Choć akcja ratunkowa została obwołana wielkim sukcesem, premier Winston Churchill stwierdził, iż „wojny nie wygrywa się przez ewakuację”. Przyznał jednak, że bez Dunkierki Anglia mogłaby ponieść klęskę w wojnie z Niemcami.

„Dunkierka” w reżyserii Christophera Nolana to naprawdę świetny film. Jest o nim głośno. Na Zachodzie otrzymał bardzo dobre noty. Jest promowany w mediach jako wielki kinowy hit. W Polsce jest już gorzej. Film w internecie jest równie mocno komentowany. Jeśli ktoś z Państwa oglądał np. na YouTube recenzje, to proszę się tym zupełnie nie sugerować. Internet ma to do siebie, że wszyscy mogą mówić, co chcą. Nie zawsze jednak jakość tych wypowiedzi czy ocen jest naprawdę odpowiednia.

Przyznam, że oglądałem wiele recenzji. Próbowałem przed seansem wejść w klimat filmu. Cóż, wszystkie obejrzane materiały mają się nijak do tego filmu. Wszyscy internetowi recenzenci byli chyba zupełnie na innym filmie niż ja. Przede wszystkim podkreśla się brak fabuły u Nolana. Małą ilość dialogów i przesyt muzyki. Mój kolega po seansie sam stwierdził, że w tym filmie nie było Niemców, choć sam film zrobił na nim dobre wrażenie. Faktycznie niemieccy żołnierze pojawiają się oni dopiero w jednej z ostatnich scen. Mimo wszystko to dobre kino. Film nie ma przedstawiać patetycznych, pełnych moralności bohaterów. Jest odarty z wyrazistych postaci, ale to nie oznacza że bohaterowie nie mają dylematów moralnych. Mają, i to całkiem poważne. Akcja również nie jest „kulawa”, jak twierdzą co niektórzy. W takim filmie wojennym jest jej cały ogrom, a świetna muzyka Hansa Zimmera tworzy niesamowity klimat.

Czy wybrać na ten film? Zdecydowanie tak. To film przede wszystkim dla miłośników dobrego kina oraz osób lubiących historię. Obraz Nolana jest filmem, jakiego w polskim kinie brakuje. Niestety, w większości polskie kino wojenne jest obarczone wzniosłością i nadmiernym heroizmem bohaterów. W „Bitwie Warszawskiej 1920”, choć pokazano w bardzo dobry sposób realia wojny, zabrakło dobrej fabuły. Wątek miłości i walki był zbyt prosty, po prostu nudny. Nie zmienia to faktu, że polskie kino w ostatnich latach stoi na bardzo wysokim poziomie. Mamy jedynie problem z pokazywaniem historii, którą traktujemy bardzo emocjonalnie.
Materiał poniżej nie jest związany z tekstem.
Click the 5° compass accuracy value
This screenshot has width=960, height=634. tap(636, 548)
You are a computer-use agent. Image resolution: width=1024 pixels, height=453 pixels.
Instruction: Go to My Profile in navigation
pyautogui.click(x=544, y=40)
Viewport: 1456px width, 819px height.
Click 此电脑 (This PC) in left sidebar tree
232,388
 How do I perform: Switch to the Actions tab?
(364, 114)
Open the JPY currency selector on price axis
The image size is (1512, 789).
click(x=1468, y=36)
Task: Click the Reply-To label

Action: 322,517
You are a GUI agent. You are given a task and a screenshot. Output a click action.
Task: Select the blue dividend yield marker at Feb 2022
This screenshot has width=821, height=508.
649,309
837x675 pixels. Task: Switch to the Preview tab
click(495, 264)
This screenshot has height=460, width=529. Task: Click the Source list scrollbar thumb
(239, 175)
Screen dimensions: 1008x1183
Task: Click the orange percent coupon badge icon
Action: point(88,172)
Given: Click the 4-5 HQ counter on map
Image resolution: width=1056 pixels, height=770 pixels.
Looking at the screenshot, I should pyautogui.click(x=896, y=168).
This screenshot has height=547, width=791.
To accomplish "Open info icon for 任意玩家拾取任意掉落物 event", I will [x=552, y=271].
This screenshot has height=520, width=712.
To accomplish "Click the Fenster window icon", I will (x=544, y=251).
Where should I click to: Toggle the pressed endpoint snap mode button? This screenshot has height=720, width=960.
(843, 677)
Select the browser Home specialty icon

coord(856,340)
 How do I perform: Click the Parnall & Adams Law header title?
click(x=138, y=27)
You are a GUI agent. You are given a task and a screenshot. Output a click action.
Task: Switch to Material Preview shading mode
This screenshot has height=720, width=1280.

W „Dunkierce” znajdziemy wiele pięknych ujęć, wspaniałych scen. Film został nakręcony na taśmie, co nadaje mu dodatkowego uroku rzeczywistych, wyrazistych kolorów.

Zatem zapraszam wszystkich do kina. Film jest jeszcze dostępny w kinach sieci Multikino (Zgorzelec) oraz Helios (Legnica) do 10 sierpnia.

Paweł Skiersinis


Paweł SkiersinisPaweł Skiersinisfot. archiwum autora

Autor jest blogerem, pasjonatem historii, a szczególnie dziejów Dolnego Śląska i Polski. Dlaczego Dolny Śląsk? Jak sam mówi: – A czemu nie? Najciekawsza jest historia wokół nas, dotycząca nas samych i naszych przodków.

I dodaje: – Staram się przedstawiać historię z innej strony, w sposób ciekawy, nie typowo książkowy, pełen suchych dat i faktów. Prezentowane przeze mnie artykuły dotyczą faktów, których nie znajdziemy w podręcznikach i znanych publikacjach. Losy Dolnego Śląska są niewątpliwe ciekawe i pasjonujące, warto zatem czasem poświęcić im choć krótką chwilę.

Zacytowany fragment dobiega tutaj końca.